For Creighton, the sordid papal conduct was apparently immaterial to the narrative, whose scant disapprobation was a silent apologia. Thus Lord Acton didn’t look kindly on Creighton’s History, where the most notoriously corrupt and decadent popes, along with their enablers, elicited impervious fidelity, when condemnation should have been swift, and decisive.
“I cannot accept your canon that we are to judge Pope and King unlike other men, with a favourable presumption that they did no wrong. If there is any presumption it is the other way against holders of power, increasing as the power increases. Historic responsibility has to make up for the want of legal responsibility. Power tends to corrupt and absolute power corrupts absolutely. Great men are almost always bad men, even when they exercise influence and not authority: still more when you superadd the tendency or the certainty of corruption by authority. There is no worse heresy than that the office sanctifies the holder of it”
While Willie Sutton denied uttering his most famous quote, likely an embellishment by a reporter, there is no doubt he revealed the authentic motive that mattered most to him,
"I was more alive when I was inside a bank, robbing it, than at any other time in my life."
It is a given that Hillary Clinton has a lifelong appetite for dishonesty, cronyism, self-dealing, and all purpose character assassination. Hillary’s greed, arrogance, and entitlement is fueled by Bill’s pathological casual reckless abandonment of ethics and truthfulness. The Clintons seem cut from the same insatiable lawless risk-taking genes that bewitched Willie Sutton.
Why do Hillary and Bill trade in influence peddling? Because that’s where the money is. And because appeasing bank account greed is an aphrodisiac; perhaps the only kind that would stroke Hillary’s self-esteem libido. And give Bill the freedom to satiate his other kind of libido.
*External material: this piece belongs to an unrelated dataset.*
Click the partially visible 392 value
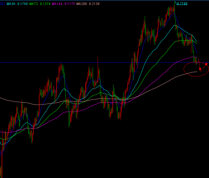The image size is (209, 178). pos(2,4)
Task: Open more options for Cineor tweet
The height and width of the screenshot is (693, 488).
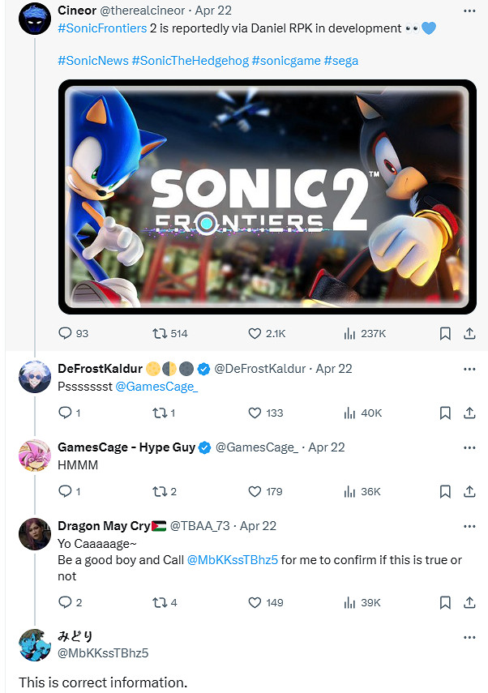Action: point(469,11)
Corrupt quid-pro-quos in politics -- no matter the culture nor socioeconomic system, nor governance structure -- have been part of the human condition for millennia. The treachery level only depends on the size of the price tag, and how many eager and well-positioned courtiers, and chroniclers are only too willing to facilitate the plausible but worn-out denials, serial cover-ups, shameless rationalizations, and retributions against accusers.
Anticipating the late 20th century embrace of moral relativism, where the whims of political expediency, celebrity, and identity politics have triumphed over integrity, and decency, Acton added: “If we may debase the currency for the sake of genius, or success, or rank, or reputation, we may debase it for the sake of a man’s influence, of his religion, of his party, of the good cause which prospers by his credit and suffers by his disgrace.”
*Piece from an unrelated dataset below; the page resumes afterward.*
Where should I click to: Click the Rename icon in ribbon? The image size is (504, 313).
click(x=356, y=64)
Lord Acton’s complaint today would scour the mainstream media… and a fawning media-inspired voting bloc now accustomed to endorsing celebrity, lacking even a smidgeon of familiarity with objective truth and enduring trust. And it isn’t a fluke, occasioned by mere short-term amnesia in knowing right from wrong. That anchor has long been fouled.
No, Hillary wasn’t beaten in 2008 by a man offering contrasts in substance, humility, and integrity. Obama was a bigger fraud than Hillary; nonetheless was re-elected even after proving he was the antithesis to honest brokerage, truthful candor, and irreproachable competence.
And so, the media-influencing class and dutiful electorate are no longer able to discern, nor care, about wholesale dishonesty. Instead they are happy to witness, and endorse, corruption obvious to anyone with a pulse. This would be all too familiar to Lord Acton, who would be equally horrified in seeing their delight in welcoming Hillary, the Willie Sutton soul mate, to vacuum up their loyalties, and brain cells, for the only end that matters -- herself.